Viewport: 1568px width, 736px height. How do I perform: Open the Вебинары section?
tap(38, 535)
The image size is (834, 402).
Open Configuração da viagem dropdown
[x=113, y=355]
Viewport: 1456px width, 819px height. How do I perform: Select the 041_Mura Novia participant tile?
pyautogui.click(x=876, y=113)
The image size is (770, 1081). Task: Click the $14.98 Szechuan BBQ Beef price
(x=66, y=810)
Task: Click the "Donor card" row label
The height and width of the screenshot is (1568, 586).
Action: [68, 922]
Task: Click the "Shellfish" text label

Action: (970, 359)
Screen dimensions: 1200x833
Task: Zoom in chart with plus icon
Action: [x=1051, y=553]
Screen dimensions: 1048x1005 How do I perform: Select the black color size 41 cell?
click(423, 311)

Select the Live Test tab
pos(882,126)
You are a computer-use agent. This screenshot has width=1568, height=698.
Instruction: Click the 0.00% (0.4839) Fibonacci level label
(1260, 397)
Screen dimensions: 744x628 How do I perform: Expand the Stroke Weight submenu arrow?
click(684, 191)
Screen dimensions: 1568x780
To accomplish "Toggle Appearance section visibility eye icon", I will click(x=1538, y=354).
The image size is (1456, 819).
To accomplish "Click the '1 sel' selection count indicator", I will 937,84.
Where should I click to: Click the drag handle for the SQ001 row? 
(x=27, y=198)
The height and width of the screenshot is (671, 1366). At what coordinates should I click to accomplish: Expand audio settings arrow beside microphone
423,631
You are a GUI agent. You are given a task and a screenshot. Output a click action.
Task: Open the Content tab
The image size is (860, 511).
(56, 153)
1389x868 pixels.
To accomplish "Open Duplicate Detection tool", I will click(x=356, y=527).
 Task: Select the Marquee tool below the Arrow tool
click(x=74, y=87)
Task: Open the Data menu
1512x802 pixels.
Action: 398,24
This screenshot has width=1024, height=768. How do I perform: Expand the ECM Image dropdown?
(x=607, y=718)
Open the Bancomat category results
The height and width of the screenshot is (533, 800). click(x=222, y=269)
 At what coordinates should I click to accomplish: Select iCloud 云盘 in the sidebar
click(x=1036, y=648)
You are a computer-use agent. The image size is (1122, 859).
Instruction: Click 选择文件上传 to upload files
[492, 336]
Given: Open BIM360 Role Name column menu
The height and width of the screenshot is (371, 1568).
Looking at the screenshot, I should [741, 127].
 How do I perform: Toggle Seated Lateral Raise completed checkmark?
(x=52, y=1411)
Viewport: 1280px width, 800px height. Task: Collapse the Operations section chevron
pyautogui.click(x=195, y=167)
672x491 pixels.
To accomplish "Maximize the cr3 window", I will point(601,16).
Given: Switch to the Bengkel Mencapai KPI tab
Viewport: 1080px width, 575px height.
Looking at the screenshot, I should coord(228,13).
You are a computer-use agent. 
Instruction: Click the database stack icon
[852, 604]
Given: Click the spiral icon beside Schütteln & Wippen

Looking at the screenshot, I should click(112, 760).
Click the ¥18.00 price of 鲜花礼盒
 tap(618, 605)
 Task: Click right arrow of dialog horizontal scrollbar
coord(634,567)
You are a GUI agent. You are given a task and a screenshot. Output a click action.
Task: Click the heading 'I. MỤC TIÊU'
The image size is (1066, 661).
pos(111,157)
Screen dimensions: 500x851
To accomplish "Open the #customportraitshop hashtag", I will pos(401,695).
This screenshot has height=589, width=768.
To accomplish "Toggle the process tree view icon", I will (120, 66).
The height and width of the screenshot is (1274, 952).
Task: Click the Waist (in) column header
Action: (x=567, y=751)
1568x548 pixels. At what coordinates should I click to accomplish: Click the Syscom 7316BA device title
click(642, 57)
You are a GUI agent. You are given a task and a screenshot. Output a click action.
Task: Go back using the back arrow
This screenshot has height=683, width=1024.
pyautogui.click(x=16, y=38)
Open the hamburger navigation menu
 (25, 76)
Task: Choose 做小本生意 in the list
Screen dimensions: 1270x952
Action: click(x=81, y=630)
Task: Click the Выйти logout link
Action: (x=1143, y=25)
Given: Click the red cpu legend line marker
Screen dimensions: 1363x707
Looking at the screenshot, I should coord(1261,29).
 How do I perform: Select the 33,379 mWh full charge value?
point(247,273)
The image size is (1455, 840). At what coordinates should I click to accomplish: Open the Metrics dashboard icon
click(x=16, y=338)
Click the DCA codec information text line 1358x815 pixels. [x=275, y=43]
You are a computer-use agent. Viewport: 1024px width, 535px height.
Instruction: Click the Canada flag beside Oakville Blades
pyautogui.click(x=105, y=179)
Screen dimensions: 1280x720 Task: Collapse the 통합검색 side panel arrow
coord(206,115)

******

§ **REQUIRED TASK**
Please reproduce all of the data above exactly, line for line, with nothing changed.

§ **SOLVED EXERCISE**
Viewport: 1568px width, 736px height. How do I perform: Open the Вебинары section?
tap(38, 535)
The image size is (834, 402).
Open Configuração da viagem dropdown
[x=113, y=355]
Viewport: 1456px width, 819px height. How do I perform: Select the 041_Mura Novia participant tile?
pyautogui.click(x=876, y=113)
The image size is (770, 1081). Task: Click the $14.98 Szechuan BBQ Beef price
(x=66, y=810)
Task: Click the "Donor card" row label
The height and width of the screenshot is (1568, 586).
Action: [68, 922]
Task: Click the "Shellfish" text label

Action: (970, 359)
Screen dimensions: 1200x833
Task: Zoom in chart with plus icon
Action: [x=1051, y=553]
Screen dimensions: 1048x1005 How do I perform: Select the black color size 41 cell?
click(423, 311)

Select the Live Test tab
pos(882,126)
You are a computer-use agent. This screenshot has width=1568, height=698.
Instruction: Click the 0.00% (0.4839) Fibonacci level label
(1260, 397)
Screen dimensions: 744x628 How do I perform: Expand the Stroke Weight submenu arrow?
click(684, 191)
Screen dimensions: 1568x780
To accomplish "Toggle Appearance section visibility eye icon", I will click(x=1538, y=354).
The image size is (1456, 819).
To accomplish "Click the '1 sel' selection count indicator", I will 937,84.
Where should I click to: Click the drag handle for the SQ001 row? 
(x=27, y=198)
The height and width of the screenshot is (671, 1366). At what coordinates should I click to accomplish: Expand audio settings arrow beside microphone
423,631
You are a GUI agent. You are given a task and a screenshot. Output a click action.
Task: Open the Content tab
The image size is (860, 511).
(56, 153)
1389x868 pixels.
To accomplish "Open Duplicate Detection tool", I will click(x=356, y=527).
 Task: Select the Marquee tool below the Arrow tool
click(x=74, y=87)
Task: Open the Data menu
1512x802 pixels.
Action: 398,24
This screenshot has width=1024, height=768. How do I perform: Expand the ECM Image dropdown?
(x=607, y=718)
Open the Bancomat category results
The height and width of the screenshot is (533, 800). click(x=222, y=269)
 At what coordinates should I click to accomplish: Select iCloud 云盘 in the sidebar
click(x=1036, y=648)
You are a computer-use agent. The image size is (1122, 859).
Instruction: Click 选择文件上传 to upload files
[492, 336]
Given: Open BIM360 Role Name column menu
The height and width of the screenshot is (371, 1568).
Looking at the screenshot, I should [741, 127].
 How do I perform: Toggle Seated Lateral Raise completed checkmark?
(x=52, y=1411)
Viewport: 1280px width, 800px height. Task: Collapse the Operations section chevron
pyautogui.click(x=195, y=167)
672x491 pixels.
To accomplish "Maximize the cr3 window", I will point(601,16).
Given: Switch to the Bengkel Mencapai KPI tab
Viewport: 1080px width, 575px height.
Looking at the screenshot, I should coord(228,13).
You are a computer-use agent. 
Instruction: Click the database stack icon
[852, 604]
Given: Click the spiral icon beside Schütteln & Wippen

Looking at the screenshot, I should click(112, 760).
Click the ¥18.00 price of 鲜花礼盒
 tap(618, 605)
 Task: Click right arrow of dialog horizontal scrollbar
coord(634,567)
You are a GUI agent. You are given a task and a screenshot. Output a click action.
Task: Click the heading 'I. MỤC TIÊU'
The image size is (1066, 661).
pos(111,157)
Screen dimensions: 500x851
To accomplish "Open the #customportraitshop hashtag", I will pos(401,695).
This screenshot has height=589, width=768.
To accomplish "Toggle the process tree view icon", I will (120, 66).
The height and width of the screenshot is (1274, 952).
Task: Click the Waist (in) column header
Action: (x=567, y=751)
1568x548 pixels. At what coordinates should I click to accomplish: Click the Syscom 7316BA device title
click(642, 57)
You are a GUI agent. You are given a task and a screenshot. Output a click action.
Task: Go back using the back arrow
This screenshot has height=683, width=1024.
pyautogui.click(x=16, y=38)
Open the hamburger navigation menu
 (25, 76)
Task: Choose 做小本生意 in the list
Screen dimensions: 1270x952
Action: click(x=81, y=630)
Task: Click the Выйти logout link
Action: (x=1143, y=25)
Given: Click the red cpu legend line marker
Screen dimensions: 1363x707
Looking at the screenshot, I should coord(1261,29).
 How do I perform: Select the 33,379 mWh full charge value?
point(247,273)
The image size is (1455, 840). At what coordinates should I click to accomplish: Open the Metrics dashboard icon
click(x=16, y=338)
Click the DCA codec information text line 1358x815 pixels. [x=275, y=43]
You are a computer-use agent. Viewport: 1024px width, 535px height.
Instruction: Click the Canada flag beside Oakville Blades
pyautogui.click(x=105, y=179)
Screen dimensions: 1280x720 Task: Collapse the 통합검색 side panel arrow
coord(206,115)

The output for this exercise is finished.